Teacher Toolbox
Learning Strategies - Study Skills


Because of the high stakes of testing, many children with and without special needs become anxious about taking tests.  Preparing children to know what to expect on the test, how to maneuver the test format, and how to analyze the questions may help them to become less anxious and improve performance.

Test Taking Practice
  • Some children become overwhelmed with filling in the bubbles on the answer sheets.  Provide opportunities for students to become acquainted with completing the answer sheets. Catpin Productions offers a free bubble test generator that you can use to create custom bubble tests for students to practice with.  
  • Teach students how to maneuver the test layout.  Show them how to recognize the direction symbols, bolded information, charts, and highlighted material. 
  • If the visual lay out of the test booklet is too cluttered, encourage students to fold the booklet so there is only one page showing at one time. If scratch paper is allowed, have them cover up the questions they are not working on to minimize visual distraction.
  • Expose children to the different time allotments.  Use regular class time or independent work to help acclimate to the time length.
    For example:
    If they have thirty minutes to work on a section, monitor the time as if it is a testing session.

  • Teach children to recognize the key words, terms, and common phrases that are used in tests.
  • Often students overlook the stop and start marks so point them out to the student.

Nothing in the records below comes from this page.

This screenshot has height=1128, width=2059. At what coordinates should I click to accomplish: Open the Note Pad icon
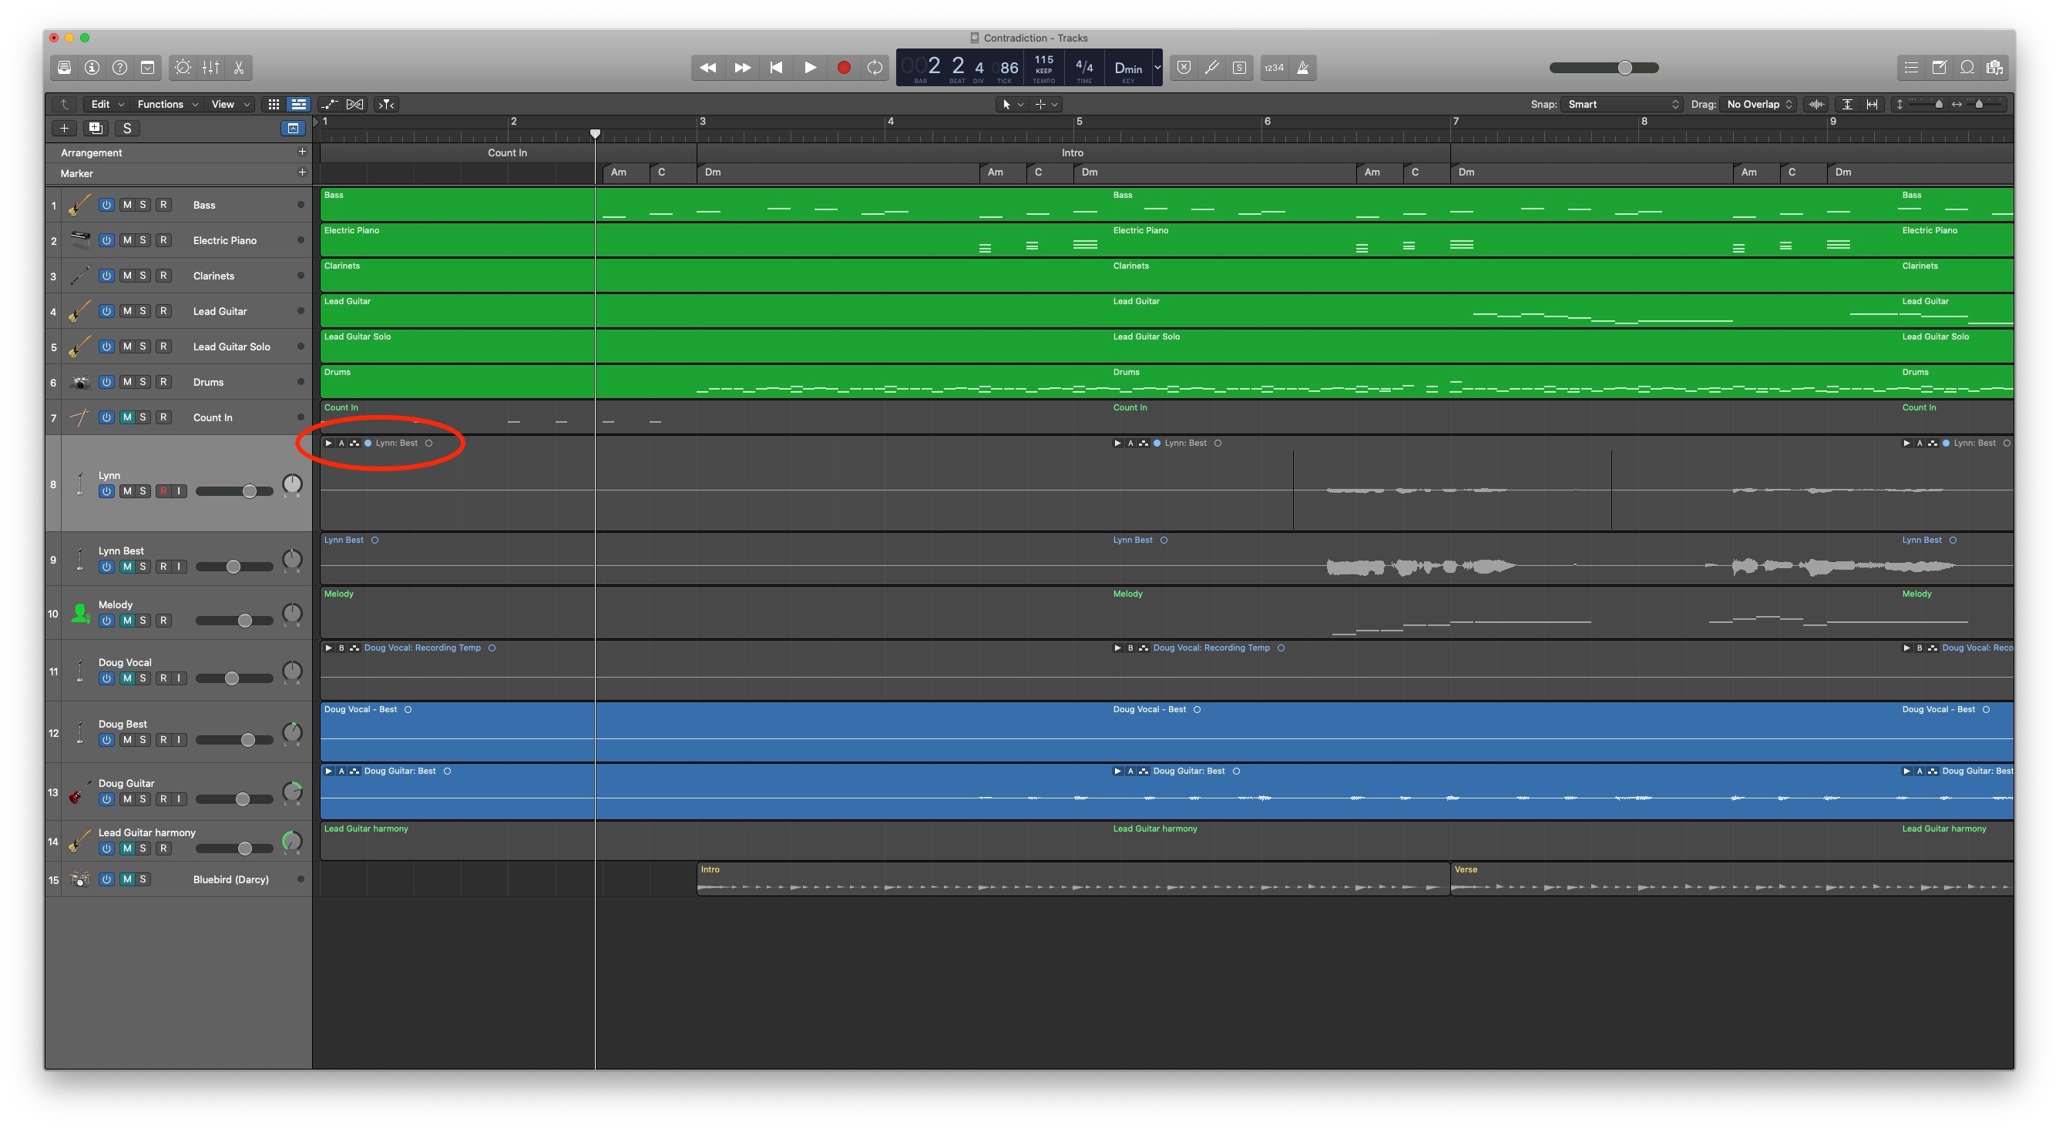[1939, 68]
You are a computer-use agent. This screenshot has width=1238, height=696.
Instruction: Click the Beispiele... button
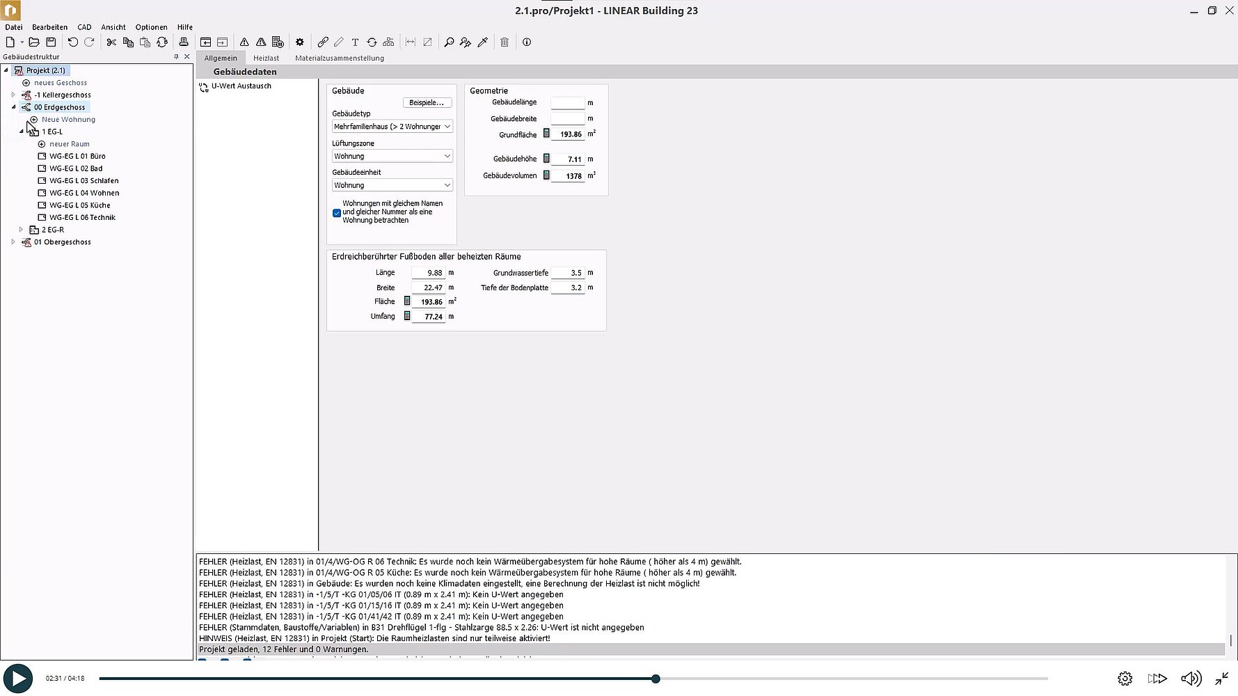point(427,103)
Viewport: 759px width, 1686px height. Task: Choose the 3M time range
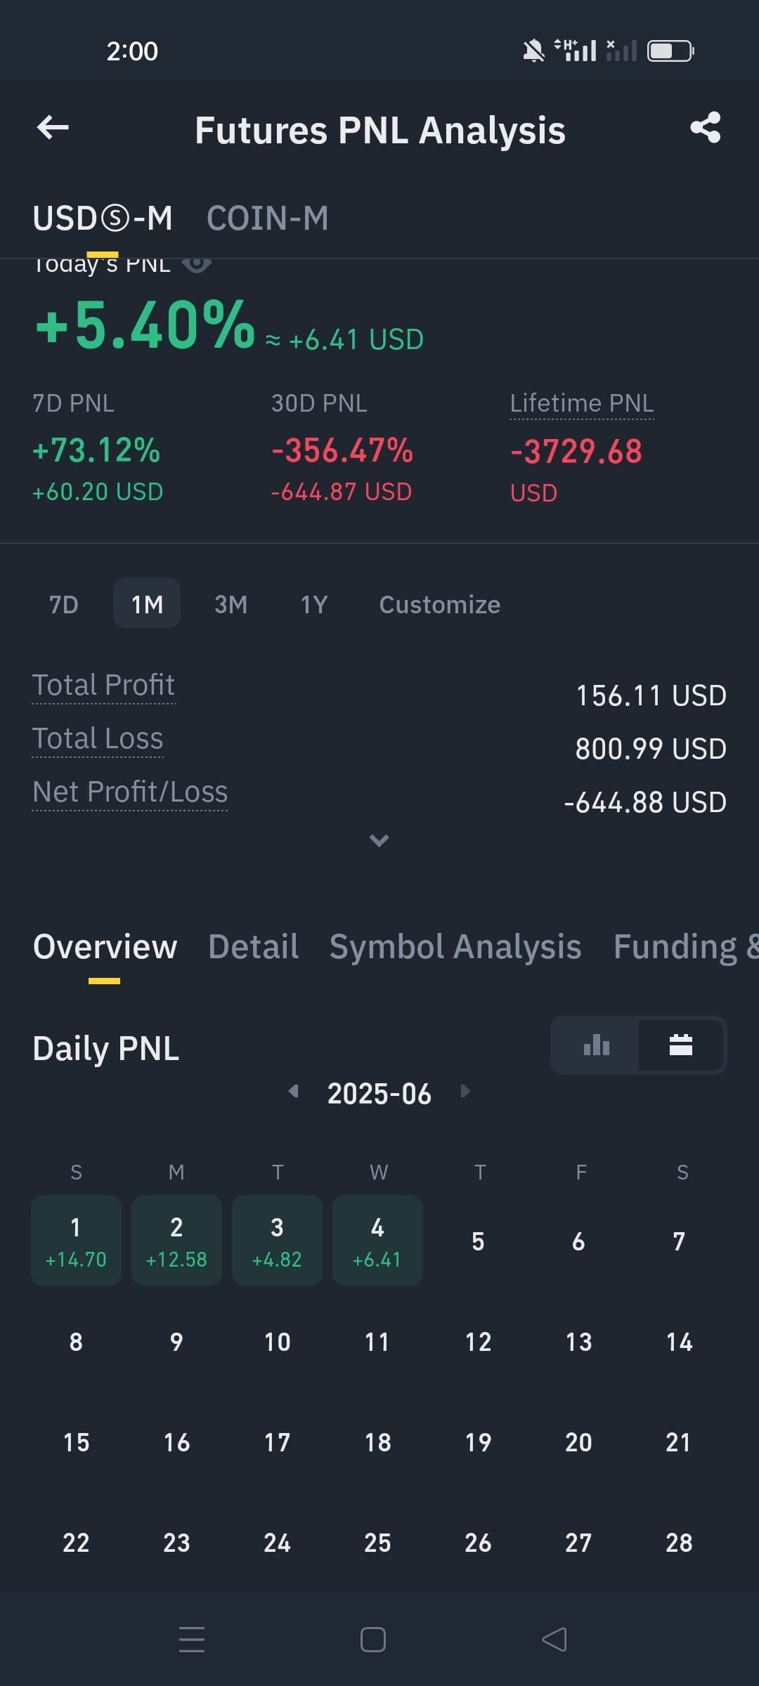tap(231, 604)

Examples of Common Test Phrasing

Key Words for Reading:

Main Idea

  • This passage is mostly about…
  • The central idea is….

View Points

  • The author wrote this passage to…
  • What is the purpose of the passage …

Specific Details

  • According to the passage…
  • Give an example of …

Key Words for Mathematics:

Number Sense

  • Give the number nearest to
  • Round to
  • The number greater than, less than, and/or equal to
  • This digit shows the value (For example, in 345, the 3 holds the place for hundreds, the 4 holds a place for tens, the 5 for ones)


  • This number sentence is the same as …
  • Which symbol means to ______    (Ex, + or 1)
  • In all       (sums)
  • Find the difference
  • Practice how to analyze the test questions. Instruct students about the different types of questions.

    For example:

    • What – may ask for a concrete response or a specific detail.
    • Why/How – may be seeking a reason or an inference.
    • When – may ask for a response that refers to historical time, a specific date or hour, or a general reference.
    • Where – may ask for a location or a setting.
    • Who – may require a specific name, a character, or a subject.
  • Show students how to make educated guesses.

    For example:
    • Teach students how to eliminate unnecessary responses in multiple choice selections.
    • Have them recognize the wording most commonly used in testing to support their guessing between two closely related answers (e.g. ‘all of the time’ versus ‘some of the time’).
    • Show students how to use previous answers or information to guide responses to subsequent questions.
  • When practicing for the test, directly point out how the test is similar to things they learned in class.  This will help them to recognize familiar elements and to connect to prior knowledge.
  • Guide students to use their problem solving strategies when working with practice problems, such as what type of diagram or pictorial representation will support solving a math problem.
  • Provide caregivers information about the tests, the state’s rules on testing, scoring, and how to gather samples about the testing format. Keeping caregivers informed about the rules and regulations may help to lessen the stress families feel if they are uncomfortable with the use and purposes of the standardized testing scores.